• [TASK PROMPT] Show the lines below that contain the string "will".

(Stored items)
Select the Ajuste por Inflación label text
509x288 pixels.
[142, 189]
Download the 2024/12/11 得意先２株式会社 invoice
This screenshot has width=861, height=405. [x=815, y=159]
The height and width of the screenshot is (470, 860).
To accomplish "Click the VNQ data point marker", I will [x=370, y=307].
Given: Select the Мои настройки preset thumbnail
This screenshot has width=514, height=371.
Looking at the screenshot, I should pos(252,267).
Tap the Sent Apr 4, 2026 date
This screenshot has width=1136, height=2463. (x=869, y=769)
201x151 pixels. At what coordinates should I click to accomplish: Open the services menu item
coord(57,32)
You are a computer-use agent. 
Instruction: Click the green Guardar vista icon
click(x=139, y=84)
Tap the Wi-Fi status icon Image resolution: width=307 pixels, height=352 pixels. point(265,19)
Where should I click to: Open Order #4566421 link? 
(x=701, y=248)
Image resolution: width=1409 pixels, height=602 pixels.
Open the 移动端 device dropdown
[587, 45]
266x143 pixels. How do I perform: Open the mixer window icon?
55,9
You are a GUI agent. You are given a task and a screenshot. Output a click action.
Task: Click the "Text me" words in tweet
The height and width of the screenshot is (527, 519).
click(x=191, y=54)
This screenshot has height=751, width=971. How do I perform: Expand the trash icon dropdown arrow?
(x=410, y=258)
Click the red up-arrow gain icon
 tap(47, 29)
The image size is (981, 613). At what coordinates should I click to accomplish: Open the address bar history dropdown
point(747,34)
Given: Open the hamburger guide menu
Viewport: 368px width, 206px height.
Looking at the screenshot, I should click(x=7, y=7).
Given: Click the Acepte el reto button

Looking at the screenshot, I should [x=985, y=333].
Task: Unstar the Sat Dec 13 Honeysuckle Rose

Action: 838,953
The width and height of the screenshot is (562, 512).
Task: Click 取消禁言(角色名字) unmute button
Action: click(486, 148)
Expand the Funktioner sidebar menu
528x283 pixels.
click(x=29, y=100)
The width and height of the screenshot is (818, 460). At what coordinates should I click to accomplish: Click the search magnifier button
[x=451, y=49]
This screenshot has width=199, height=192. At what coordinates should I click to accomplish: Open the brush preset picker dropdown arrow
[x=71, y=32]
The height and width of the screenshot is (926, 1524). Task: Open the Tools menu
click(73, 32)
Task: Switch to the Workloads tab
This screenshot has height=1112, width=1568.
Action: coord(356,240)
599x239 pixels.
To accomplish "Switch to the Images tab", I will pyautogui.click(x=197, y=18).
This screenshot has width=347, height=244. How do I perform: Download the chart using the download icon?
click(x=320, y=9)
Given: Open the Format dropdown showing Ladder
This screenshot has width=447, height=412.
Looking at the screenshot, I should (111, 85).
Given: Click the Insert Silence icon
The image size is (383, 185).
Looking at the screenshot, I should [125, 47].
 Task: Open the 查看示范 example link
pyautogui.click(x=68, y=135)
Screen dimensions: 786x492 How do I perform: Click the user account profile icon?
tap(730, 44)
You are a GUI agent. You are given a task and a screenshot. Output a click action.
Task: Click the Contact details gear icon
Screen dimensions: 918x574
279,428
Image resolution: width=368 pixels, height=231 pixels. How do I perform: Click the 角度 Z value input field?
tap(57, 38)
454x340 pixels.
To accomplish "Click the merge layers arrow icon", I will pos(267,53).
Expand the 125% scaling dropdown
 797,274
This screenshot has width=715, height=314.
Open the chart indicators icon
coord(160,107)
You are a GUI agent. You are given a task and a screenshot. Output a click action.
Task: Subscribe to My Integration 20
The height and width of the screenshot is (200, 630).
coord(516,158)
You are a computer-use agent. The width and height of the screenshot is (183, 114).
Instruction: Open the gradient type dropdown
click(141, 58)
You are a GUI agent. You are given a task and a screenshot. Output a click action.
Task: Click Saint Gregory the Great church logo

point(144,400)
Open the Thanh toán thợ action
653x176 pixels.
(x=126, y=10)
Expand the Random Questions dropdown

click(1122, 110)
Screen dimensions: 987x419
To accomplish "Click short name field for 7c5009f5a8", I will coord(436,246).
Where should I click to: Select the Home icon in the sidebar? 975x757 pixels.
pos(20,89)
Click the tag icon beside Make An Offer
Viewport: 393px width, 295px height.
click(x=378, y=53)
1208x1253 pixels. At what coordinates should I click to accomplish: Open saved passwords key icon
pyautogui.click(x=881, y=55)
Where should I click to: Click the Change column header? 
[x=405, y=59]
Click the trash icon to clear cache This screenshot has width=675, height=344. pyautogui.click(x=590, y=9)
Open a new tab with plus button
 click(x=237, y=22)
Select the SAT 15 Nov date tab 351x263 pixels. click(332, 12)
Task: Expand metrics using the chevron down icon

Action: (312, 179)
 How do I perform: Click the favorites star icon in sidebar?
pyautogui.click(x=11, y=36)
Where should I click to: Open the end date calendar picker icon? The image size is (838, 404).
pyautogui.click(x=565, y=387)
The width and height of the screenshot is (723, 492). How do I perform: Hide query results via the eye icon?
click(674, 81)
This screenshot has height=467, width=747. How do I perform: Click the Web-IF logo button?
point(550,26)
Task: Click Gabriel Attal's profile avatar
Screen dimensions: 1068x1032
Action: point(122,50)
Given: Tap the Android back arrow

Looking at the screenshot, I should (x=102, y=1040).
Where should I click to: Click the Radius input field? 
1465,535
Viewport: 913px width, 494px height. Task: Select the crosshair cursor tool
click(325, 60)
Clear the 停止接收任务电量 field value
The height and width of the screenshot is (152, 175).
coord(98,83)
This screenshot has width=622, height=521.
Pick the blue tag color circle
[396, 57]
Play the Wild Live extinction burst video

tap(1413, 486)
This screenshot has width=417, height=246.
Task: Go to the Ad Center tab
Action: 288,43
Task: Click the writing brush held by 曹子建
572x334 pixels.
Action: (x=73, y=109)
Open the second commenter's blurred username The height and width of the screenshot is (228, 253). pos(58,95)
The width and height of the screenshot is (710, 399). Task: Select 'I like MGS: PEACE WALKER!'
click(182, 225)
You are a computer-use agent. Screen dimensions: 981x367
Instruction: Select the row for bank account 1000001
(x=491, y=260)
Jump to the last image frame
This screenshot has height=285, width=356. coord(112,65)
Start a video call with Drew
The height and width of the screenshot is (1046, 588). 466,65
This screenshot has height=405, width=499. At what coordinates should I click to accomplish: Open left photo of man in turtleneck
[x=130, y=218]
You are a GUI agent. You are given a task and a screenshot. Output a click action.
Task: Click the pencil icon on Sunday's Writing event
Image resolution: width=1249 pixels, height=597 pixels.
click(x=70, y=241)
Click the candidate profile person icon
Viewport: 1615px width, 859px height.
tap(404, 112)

• [WRITTEN SOLUTION]
To accomplish "Click the VNQ data point marker", I will [x=370, y=307].
To accomplish "Switch to the Images tab", I will pyautogui.click(x=197, y=18).
To accomplish "Click the merge layers arrow icon", I will pos(267,53).
To accomplish "Click short name field for 7c5009f5a8", I will coord(436,246).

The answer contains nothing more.